[Start]

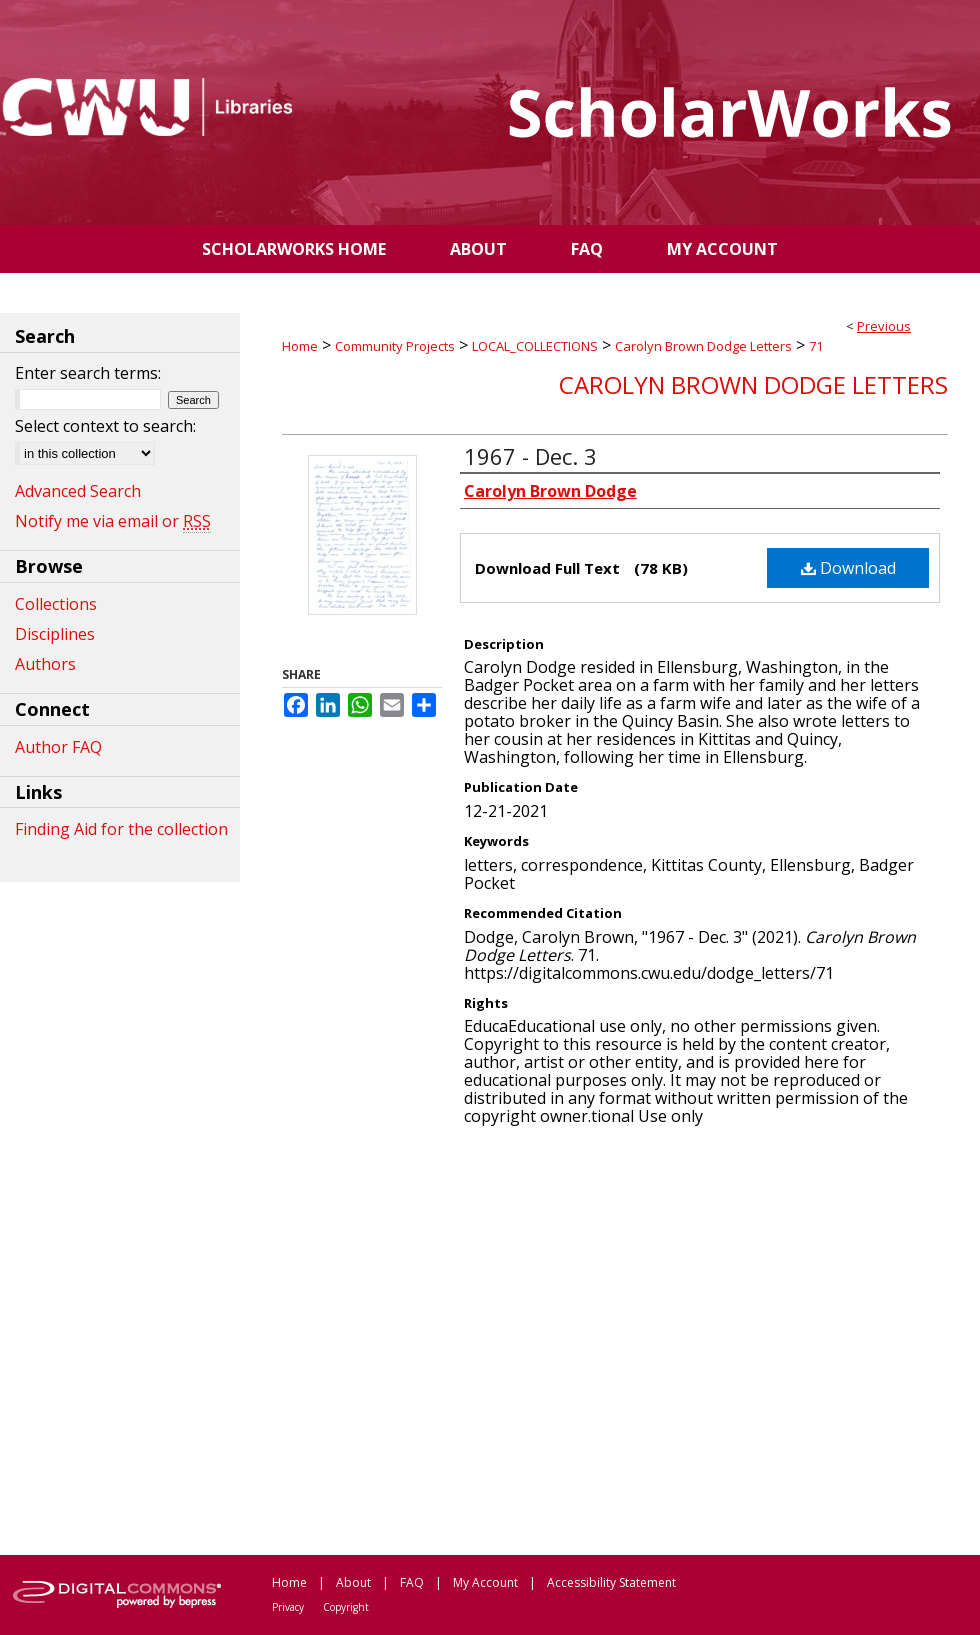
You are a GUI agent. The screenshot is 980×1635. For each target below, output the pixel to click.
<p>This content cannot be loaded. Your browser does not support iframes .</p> (615, 1339)
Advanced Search (78, 491)
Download (848, 568)
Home (300, 346)
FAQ (412, 1582)
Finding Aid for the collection (121, 829)
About (353, 1582)
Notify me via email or (113, 521)
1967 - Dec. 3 (530, 456)
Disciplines (55, 634)
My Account (485, 1582)
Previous (884, 326)
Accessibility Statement (611, 1582)
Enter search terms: (88, 373)
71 (816, 346)
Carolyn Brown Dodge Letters (703, 346)
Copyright (346, 1607)
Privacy (288, 1607)
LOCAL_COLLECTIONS (535, 346)
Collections (56, 604)
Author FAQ (58, 747)
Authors (45, 664)
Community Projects (395, 346)
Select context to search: (105, 426)
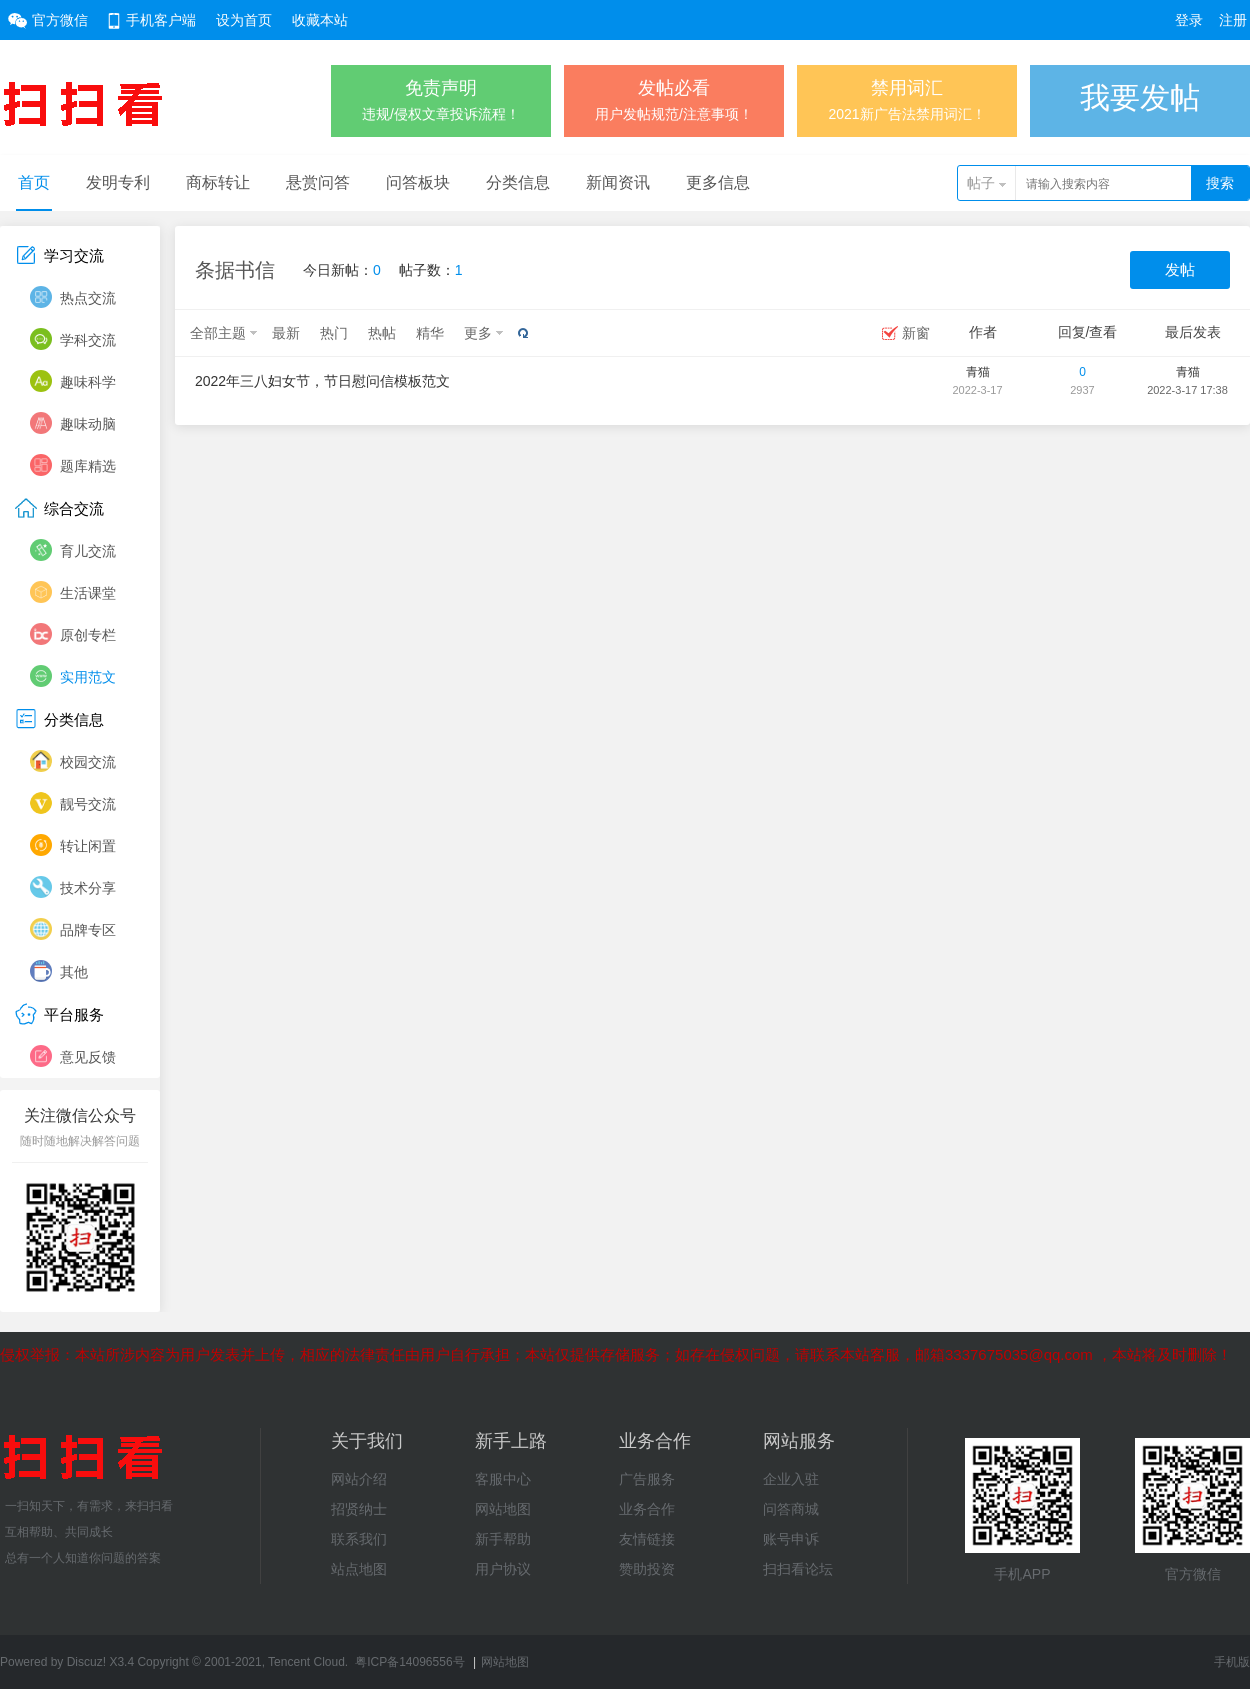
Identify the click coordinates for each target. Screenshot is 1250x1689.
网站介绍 (359, 1479)
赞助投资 (647, 1569)
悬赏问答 (318, 182)
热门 (334, 333)
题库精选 (88, 466)
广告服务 (647, 1479)
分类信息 (518, 182)
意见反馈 (88, 1057)
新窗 (916, 333)
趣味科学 (88, 382)
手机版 (1232, 1662)
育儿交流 (88, 551)
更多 (478, 333)
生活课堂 (88, 593)
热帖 (382, 333)
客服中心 (503, 1479)
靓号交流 (88, 804)
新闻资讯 (618, 182)
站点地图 (359, 1569)
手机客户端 (161, 20)
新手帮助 (503, 1539)
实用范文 (88, 677)
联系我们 (359, 1539)
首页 (34, 182)
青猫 (978, 372)
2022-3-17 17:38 (1187, 390)
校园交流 (88, 762)
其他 (74, 972)
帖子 (981, 183)
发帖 (1180, 269)
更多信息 (718, 182)
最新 (286, 333)
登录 (1189, 20)
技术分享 (88, 888)
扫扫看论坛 (798, 1569)
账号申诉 (791, 1539)
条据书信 (235, 270)
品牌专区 (88, 930)
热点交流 (88, 298)
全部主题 (218, 333)
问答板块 (418, 182)
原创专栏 (88, 635)
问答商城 (791, 1509)
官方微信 (60, 20)
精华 (430, 333)
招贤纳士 (359, 1509)
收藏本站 (320, 20)
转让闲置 (88, 846)
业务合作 (647, 1509)
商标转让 (218, 182)
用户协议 (503, 1569)
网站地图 (503, 1509)
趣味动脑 (88, 424)
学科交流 (88, 340)
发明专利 (118, 182)
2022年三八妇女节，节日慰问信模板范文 (322, 381)
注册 (1233, 20)
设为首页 (244, 20)
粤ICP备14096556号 (409, 1662)
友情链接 (647, 1539)
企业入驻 (791, 1479)
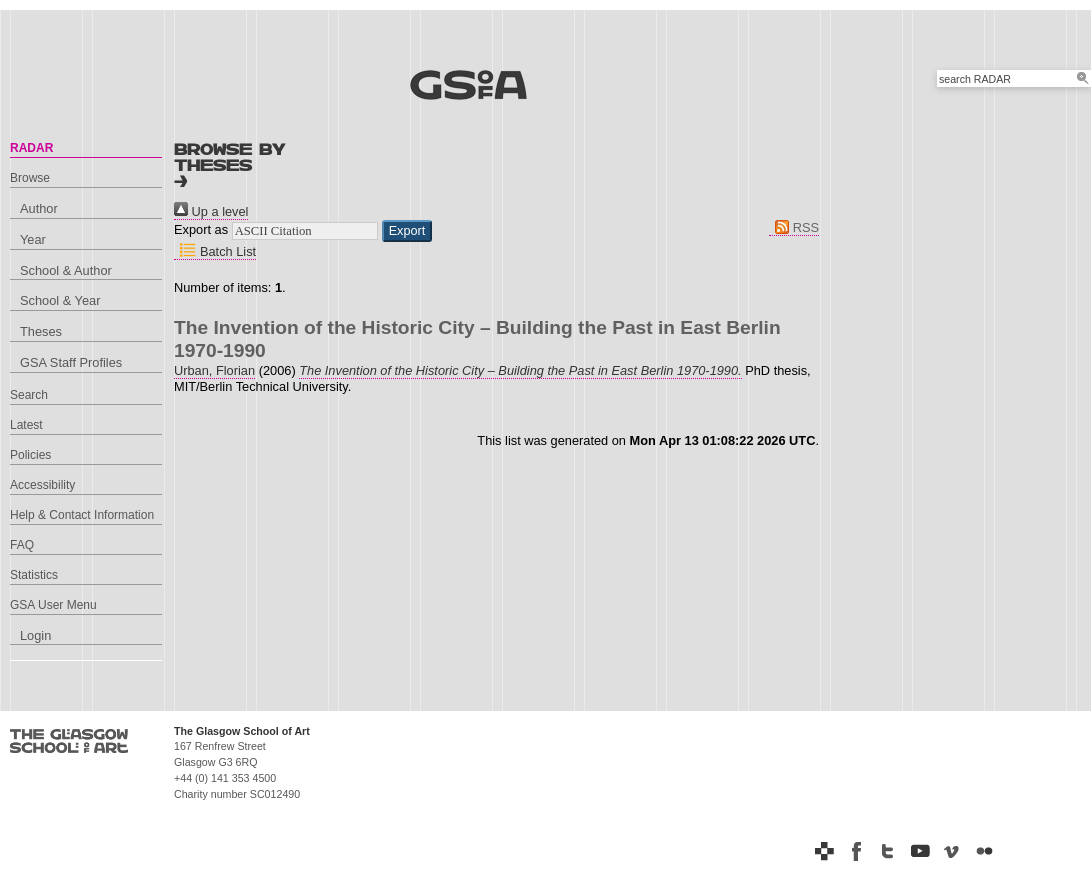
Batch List (215, 251)
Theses (41, 331)
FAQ (22, 545)
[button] (407, 231)
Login (35, 635)
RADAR (31, 148)
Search (29, 395)
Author (39, 208)
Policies (30, 455)
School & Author (66, 270)
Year (33, 239)
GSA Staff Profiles (71, 362)
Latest (26, 425)
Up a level (211, 211)
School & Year (60, 300)
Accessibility (42, 485)
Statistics (34, 575)
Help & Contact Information (82, 515)
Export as (201, 229)
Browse (30, 178)
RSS (794, 227)
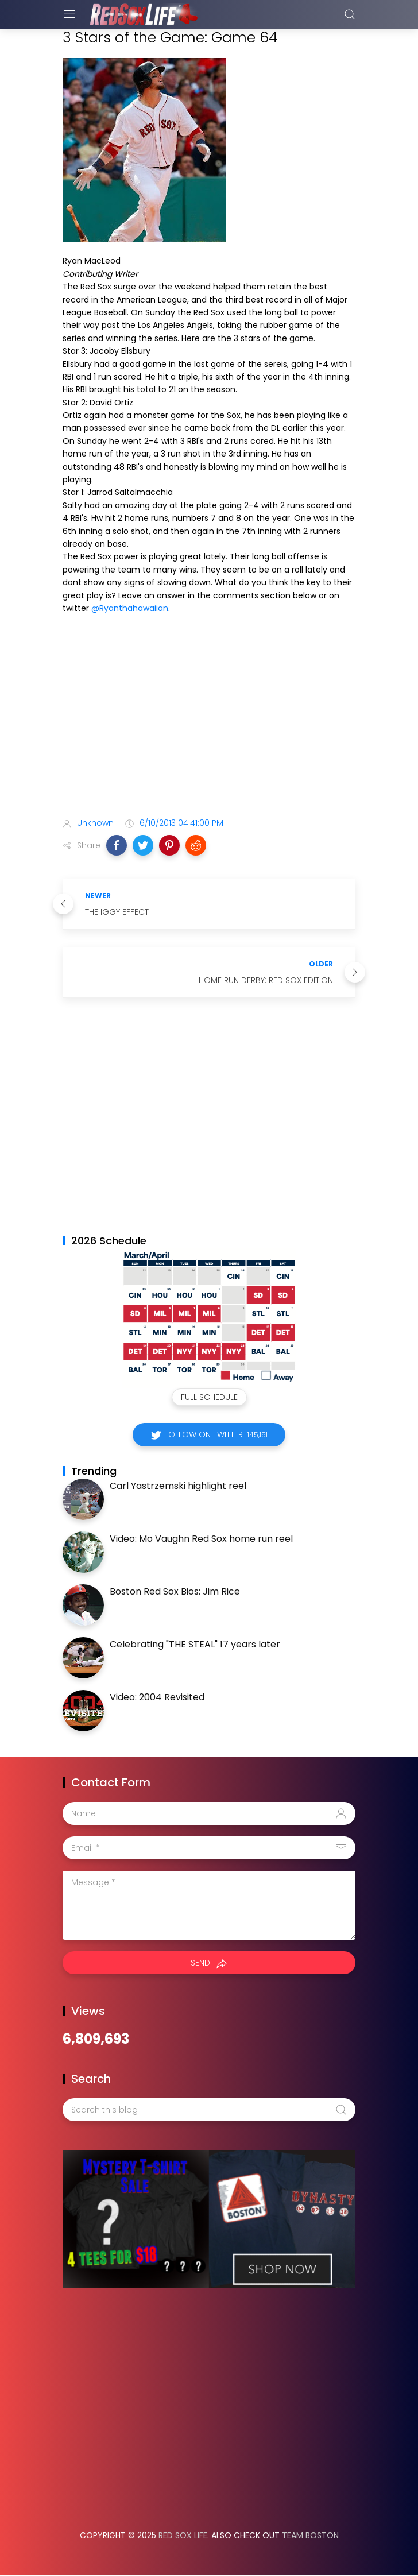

[End]

EXERCISE OBJECTIVE: Rewrite all of the records above, replacing "FAQ" with "Help Center" everywhere it appears and leaving everything else unchanged. Omit the pictures.

THE RESULT:
You are a GUI agent. The screenshot is 980×1635. For each target below, output the pixel to click.
<p>This content cannot be loaded. Your browser does not support iframes .</p> (615, 1339)
Advanced Search (78, 491)
Download (848, 568)
Home (300, 346)
Help Center (412, 1582)
Finding Aid for the collection (121, 829)
About (353, 1582)
Notify me via email or (113, 521)
1967 - Dec. 3 (530, 456)
Disciplines (55, 634)
My Account (485, 1582)
Previous (884, 326)
Accessibility Statement (611, 1582)
Enter search terms: (88, 373)
71 (816, 346)
Carolyn Brown Dodge Letters (703, 346)
Copyright (346, 1607)
Privacy (288, 1607)
LOCAL_COLLECTIONS (535, 346)
Collections (56, 604)
Author Help Center (58, 747)
Authors (45, 664)
Community Projects (395, 346)
Select context to search: (105, 426)
Identify the click coordinates for each target. Screenshot is 1250x1689.
网站介绍 (359, 1479)
赞助投资 (647, 1569)
悬赏问答 (318, 182)
热门 (334, 333)
题库精选 (88, 466)
广告服务 (647, 1479)
分类信息 (518, 182)
意见反馈 (88, 1057)
新窗 (916, 333)
趣味科学 (88, 382)
手机版 (1232, 1662)
育儿交流 (88, 551)
更多 (478, 333)
生活课堂 (88, 593)
热帖 (382, 333)
客服中心 (503, 1479)
靓号交流 (88, 804)
新闻资讯 (618, 182)
站点地图 (359, 1569)
手机客户端 (161, 20)
新手帮助 (503, 1539)
实用范文 (88, 677)
联系我们 (359, 1539)
首页 (34, 182)
青猫 (978, 372)
2022-3-17 17:38 (1187, 390)
校园交流 (88, 762)
其他 (74, 972)
帖子 (981, 183)
发帖 (1180, 269)
更多信息 (718, 182)
最新 (286, 333)
登录 (1189, 20)
技术分享 (88, 888)
扫扫看论坛 (798, 1569)
账号申诉 (791, 1539)
条据书信 (235, 270)
品牌专区 (88, 930)
热点交流 (88, 298)
全部主题 (218, 333)
问答板块 (418, 182)
原创专栏 (88, 635)
问答商城 (791, 1509)
官方微信 (60, 20)
精华 (430, 333)
招贤纳士 (359, 1509)
收藏本站 (320, 20)
转让闲置 (88, 846)
业务合作 (647, 1509)
商标转让 (218, 182)
用户协议 (503, 1569)
网站地图 (503, 1509)
趣味动脑 (88, 424)
学科交流 (88, 340)
发明专利 (118, 182)
2022年三八妇女节，节日慰问信模板范文 (322, 381)
注册 (1233, 20)
设为首页 (244, 20)
粤ICP备14096556号 (409, 1662)
友情链接 (647, 1539)
企业入驻 (791, 1479)
Batch List (215, 251)
Theses (41, 331)
Help Center (22, 545)
[button] (407, 231)
Login (35, 635)
RADAR (31, 148)
Search (29, 395)
Author (39, 208)
Policies (30, 455)
School & Author (66, 270)
Year (33, 239)
GSA Staff Profiles (71, 362)
Latest (26, 425)
Up a level (211, 211)
School & Year (60, 300)
Accessibility (42, 485)
Statistics (34, 575)
Help & Contact Information (82, 515)
Export as (201, 229)
Browse (30, 178)
RSS (794, 227)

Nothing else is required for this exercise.